The substrate 10 between the first upper and lower electrodes 21 and 22 is polarized by applying a high DC voltage, such as an electric field having an intensity of 30 kV/cm, to the first upper and lower electrodes 21 and 22. The substrate 10 between the second upper and lower electrodes 31 and 32 is also polarized by applying a high DC voltage to the second upper and lower electrodes 31 and 32. The substrate 10 not covered by the first upper electrode 21, the first lower electrode 22, the second upper electrode 31 and the second lower electrode 32 maintains unpolarized and keeps the physical properties of ceramic.
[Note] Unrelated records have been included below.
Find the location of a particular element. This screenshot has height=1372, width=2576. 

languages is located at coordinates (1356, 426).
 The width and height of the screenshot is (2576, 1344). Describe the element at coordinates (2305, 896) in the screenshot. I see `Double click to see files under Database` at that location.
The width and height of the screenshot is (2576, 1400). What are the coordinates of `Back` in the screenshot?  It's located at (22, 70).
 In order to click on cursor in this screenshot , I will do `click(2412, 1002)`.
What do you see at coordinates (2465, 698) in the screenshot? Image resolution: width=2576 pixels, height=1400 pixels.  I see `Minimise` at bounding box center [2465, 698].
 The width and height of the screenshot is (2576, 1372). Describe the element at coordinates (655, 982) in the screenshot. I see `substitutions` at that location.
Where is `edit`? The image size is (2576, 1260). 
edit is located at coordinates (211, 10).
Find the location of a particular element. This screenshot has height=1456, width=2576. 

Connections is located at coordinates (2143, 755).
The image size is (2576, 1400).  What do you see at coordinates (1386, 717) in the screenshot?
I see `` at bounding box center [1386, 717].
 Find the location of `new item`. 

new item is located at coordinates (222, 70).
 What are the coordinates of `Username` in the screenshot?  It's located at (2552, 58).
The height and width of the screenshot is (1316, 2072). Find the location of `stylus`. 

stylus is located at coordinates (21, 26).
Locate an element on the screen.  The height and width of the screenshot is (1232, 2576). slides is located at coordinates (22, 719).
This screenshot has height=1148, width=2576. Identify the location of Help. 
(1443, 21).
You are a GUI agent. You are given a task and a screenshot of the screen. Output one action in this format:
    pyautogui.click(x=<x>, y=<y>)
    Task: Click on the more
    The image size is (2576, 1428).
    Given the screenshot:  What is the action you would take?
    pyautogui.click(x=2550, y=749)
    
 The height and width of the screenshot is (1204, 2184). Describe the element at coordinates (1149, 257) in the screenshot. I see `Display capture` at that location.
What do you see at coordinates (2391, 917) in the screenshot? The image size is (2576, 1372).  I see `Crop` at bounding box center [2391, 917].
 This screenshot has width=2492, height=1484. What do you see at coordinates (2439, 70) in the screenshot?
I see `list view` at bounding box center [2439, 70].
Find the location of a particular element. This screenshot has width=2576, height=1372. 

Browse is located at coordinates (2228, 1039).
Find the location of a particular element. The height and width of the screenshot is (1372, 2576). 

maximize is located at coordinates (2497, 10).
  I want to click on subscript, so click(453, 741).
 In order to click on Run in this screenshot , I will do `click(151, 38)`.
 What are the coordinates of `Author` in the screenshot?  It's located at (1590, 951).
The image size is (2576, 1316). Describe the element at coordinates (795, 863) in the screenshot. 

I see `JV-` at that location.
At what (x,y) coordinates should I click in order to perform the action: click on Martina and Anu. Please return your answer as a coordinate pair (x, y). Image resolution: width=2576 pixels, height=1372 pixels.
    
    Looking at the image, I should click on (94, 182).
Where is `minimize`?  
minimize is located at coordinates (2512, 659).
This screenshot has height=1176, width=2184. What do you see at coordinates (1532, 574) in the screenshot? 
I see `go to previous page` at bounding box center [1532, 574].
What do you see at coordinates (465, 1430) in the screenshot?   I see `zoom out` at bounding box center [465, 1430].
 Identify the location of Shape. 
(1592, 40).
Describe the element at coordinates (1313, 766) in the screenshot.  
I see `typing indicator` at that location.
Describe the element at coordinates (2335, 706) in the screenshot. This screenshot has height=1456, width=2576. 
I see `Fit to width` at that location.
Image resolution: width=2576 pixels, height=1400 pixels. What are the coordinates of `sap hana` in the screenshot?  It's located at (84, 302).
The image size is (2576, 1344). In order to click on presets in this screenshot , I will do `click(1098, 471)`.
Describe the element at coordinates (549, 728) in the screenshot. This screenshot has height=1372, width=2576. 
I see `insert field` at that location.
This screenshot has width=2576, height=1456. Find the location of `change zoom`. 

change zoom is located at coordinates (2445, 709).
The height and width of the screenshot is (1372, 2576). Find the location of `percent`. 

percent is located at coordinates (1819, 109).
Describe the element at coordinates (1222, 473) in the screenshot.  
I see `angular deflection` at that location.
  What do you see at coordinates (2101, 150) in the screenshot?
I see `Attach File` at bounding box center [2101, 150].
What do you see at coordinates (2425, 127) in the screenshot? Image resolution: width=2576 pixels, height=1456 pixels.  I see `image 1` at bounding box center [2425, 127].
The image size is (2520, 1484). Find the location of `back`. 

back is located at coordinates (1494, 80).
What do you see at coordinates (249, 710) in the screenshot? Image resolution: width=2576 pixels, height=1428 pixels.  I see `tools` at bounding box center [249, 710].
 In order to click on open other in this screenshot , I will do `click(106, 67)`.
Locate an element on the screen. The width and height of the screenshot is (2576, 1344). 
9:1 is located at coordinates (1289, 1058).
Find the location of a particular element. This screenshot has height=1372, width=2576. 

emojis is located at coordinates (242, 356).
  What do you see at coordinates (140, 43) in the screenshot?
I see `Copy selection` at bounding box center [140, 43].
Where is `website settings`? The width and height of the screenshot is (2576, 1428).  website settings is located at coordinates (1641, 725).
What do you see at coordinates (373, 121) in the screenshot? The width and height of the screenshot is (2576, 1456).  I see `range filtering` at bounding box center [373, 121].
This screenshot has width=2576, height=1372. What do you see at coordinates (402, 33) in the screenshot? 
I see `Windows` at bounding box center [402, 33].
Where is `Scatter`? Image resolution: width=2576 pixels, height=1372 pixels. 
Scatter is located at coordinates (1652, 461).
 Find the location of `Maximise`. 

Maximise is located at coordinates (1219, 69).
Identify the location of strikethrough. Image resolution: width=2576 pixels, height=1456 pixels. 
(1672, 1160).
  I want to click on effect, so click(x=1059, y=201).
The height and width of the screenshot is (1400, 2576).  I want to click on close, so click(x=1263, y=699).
Thus, the first upper and lower electrodes 21 and 22 may function as the primary side of a transformer, and the second upper and lower electrodes 31 and 32 may function as the secondary side of the transformer.

Refer to FIG. 3A and FIG. 3B diagrams schematically showing the polarization of an insulation piezoelectric transformer according to another embodiment of the present invention.

In this embodiment, the polarizations of the primary side and the secondary side are undertaken separately. As shown in FIG. 3A, the side where the first upper and lower electrodes 21 and 22 are located is polarized firstly. Then, as shown in FIG. 3B, the side where the second upper and lower electrodes 31 and 33 are located is also polarized. In the present invention, the polarization direction is arbitrary and not limited to that shown in the drawings. The impedance of the unpolarized area depends on the polarization process and the physical properties of the material. The separate polarizations make the unpolarized area have a higher impedance.

When a square wave is input into the primary side, the secondary side outputs a sinusoidal wave. General to speak, the transformer will have the highest power output when working at the resonant frequency. From experiments, it is known that the impedance of the unpolarized central area where the properties of a ceramic material are kept will increase with the decrease of the input frequency, and that the impedance has the minimum value at the range of the resonant frequency. When the input is a voltage without frequency, the impedance will reach as high as 1010-1011 ohm. Thus, the transformer can function as an insulation transformer. When a malfunction (such as an OVP (Over-Voltage Protection) case or an OCP (Over-Current Protection) case) is detected on the load side, the abnormal-feedback protection circuit will send a signal to the control logic (CPU). The control logic then sends out a DC voltage to form a high impedance state between the primary side and the secondary side (real insulation).

In the present invention, the electrodes on the primary side and the secondary side have a large area and thus have a great capacitance. Therefore, the insulation piezoelectric transformer of the present invention can function as a high power isolation transformer. The first upper electrode 21 and the second upper electrode 22 are preferably of an identical shape and symmetrical with respect to the central line or diameter of the substrate 10. The insulation piezoelectric transformer of the present invention applies to LED illumination devices, backlight units, CCFL (Cold Cathode Fluorescent Lamp), backlight module inverters, EFFL (External Flat Fluorescent Lamp) ballasts, notebook computers, desktop computers, PDA, etc. The present invention is a single-layer isolation transformer; therefore, the present invention adapts to a PFC (Power Factor Corrector) DC 400V input. As the present invention needs neither a DC 400V step-down nor a DC 12-24V step-up in this case, the output efficiency thereof is better.

The embodiments described above are only to exemplify the present invention but not to limit the scope of the present invention. Therefore, any equivalent modification or variation according to the spirit of the present invention is to be also included within the scope of the present invention, which is based on the claims stated below.